* [Problem to work on]: Pull every "computer" line out of the data below.

* [Supplied entries]:

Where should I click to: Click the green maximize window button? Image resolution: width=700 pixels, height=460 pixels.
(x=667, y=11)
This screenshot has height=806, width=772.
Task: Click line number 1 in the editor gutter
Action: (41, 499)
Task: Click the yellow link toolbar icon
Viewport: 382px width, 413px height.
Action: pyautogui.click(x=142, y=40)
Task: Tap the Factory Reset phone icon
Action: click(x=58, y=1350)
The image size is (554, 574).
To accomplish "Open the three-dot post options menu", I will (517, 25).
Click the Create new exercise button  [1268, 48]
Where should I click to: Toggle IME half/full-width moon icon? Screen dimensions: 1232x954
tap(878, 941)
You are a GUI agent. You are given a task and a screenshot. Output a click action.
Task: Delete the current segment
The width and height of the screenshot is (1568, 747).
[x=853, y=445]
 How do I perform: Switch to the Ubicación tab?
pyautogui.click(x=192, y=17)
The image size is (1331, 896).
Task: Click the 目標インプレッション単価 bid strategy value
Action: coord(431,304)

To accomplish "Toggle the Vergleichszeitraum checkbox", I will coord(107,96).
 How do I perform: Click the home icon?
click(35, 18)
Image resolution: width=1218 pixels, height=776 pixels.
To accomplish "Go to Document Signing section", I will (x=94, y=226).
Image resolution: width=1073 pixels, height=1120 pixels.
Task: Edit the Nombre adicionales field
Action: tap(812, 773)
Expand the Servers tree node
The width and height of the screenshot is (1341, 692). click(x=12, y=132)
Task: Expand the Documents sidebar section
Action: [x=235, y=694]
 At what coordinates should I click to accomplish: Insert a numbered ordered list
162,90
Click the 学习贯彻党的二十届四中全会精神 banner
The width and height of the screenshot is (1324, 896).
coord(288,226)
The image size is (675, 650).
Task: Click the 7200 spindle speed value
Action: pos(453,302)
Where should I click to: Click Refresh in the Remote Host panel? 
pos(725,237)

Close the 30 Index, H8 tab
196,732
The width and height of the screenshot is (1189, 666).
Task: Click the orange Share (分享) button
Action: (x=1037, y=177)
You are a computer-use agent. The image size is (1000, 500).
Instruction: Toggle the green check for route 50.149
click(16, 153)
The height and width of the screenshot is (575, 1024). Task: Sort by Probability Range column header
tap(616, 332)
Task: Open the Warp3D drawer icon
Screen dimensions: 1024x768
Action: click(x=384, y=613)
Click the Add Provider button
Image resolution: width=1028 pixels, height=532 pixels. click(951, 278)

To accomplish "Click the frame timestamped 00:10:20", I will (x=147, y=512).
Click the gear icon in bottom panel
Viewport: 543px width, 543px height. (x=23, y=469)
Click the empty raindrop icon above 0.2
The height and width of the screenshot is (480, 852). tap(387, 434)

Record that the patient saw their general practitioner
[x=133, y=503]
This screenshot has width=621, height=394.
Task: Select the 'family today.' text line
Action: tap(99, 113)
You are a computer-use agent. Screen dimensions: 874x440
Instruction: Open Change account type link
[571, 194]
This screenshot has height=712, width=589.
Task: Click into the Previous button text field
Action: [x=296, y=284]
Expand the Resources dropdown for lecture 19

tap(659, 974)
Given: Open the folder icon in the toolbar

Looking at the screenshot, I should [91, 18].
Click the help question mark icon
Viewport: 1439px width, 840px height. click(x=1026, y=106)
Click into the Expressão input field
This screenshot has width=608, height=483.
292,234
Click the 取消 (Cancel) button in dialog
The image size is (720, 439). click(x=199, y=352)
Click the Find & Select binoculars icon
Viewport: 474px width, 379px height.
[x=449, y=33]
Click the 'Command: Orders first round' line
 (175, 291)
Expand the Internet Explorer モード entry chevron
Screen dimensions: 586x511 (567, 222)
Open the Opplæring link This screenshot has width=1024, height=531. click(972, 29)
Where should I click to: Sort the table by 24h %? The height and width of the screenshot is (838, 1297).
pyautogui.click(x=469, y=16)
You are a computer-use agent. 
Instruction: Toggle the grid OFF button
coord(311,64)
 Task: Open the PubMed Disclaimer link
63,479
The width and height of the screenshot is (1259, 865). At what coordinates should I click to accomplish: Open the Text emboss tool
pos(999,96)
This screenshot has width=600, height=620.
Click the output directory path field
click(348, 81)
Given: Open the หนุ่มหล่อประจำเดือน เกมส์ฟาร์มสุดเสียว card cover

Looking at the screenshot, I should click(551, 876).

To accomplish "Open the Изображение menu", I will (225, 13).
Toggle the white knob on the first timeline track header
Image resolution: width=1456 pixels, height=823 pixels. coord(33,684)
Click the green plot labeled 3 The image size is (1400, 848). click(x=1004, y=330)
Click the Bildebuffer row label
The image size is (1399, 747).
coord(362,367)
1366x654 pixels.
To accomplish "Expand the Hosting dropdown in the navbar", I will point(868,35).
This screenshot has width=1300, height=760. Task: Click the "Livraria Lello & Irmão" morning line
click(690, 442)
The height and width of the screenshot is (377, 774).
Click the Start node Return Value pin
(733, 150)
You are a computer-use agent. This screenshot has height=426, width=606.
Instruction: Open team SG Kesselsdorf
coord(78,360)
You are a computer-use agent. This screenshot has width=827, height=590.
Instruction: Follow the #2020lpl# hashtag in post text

* [Exercise solution]:
You are a computer-use agent. The image size is (1000, 500).
You are a computer-use agent. Screen dimensions: 874x440
You are a computer-use agent. 
You are a computer-use agent. This screenshot has height=426, width=606.
You are a computer-use agent. This screenshot has width=827, height=590.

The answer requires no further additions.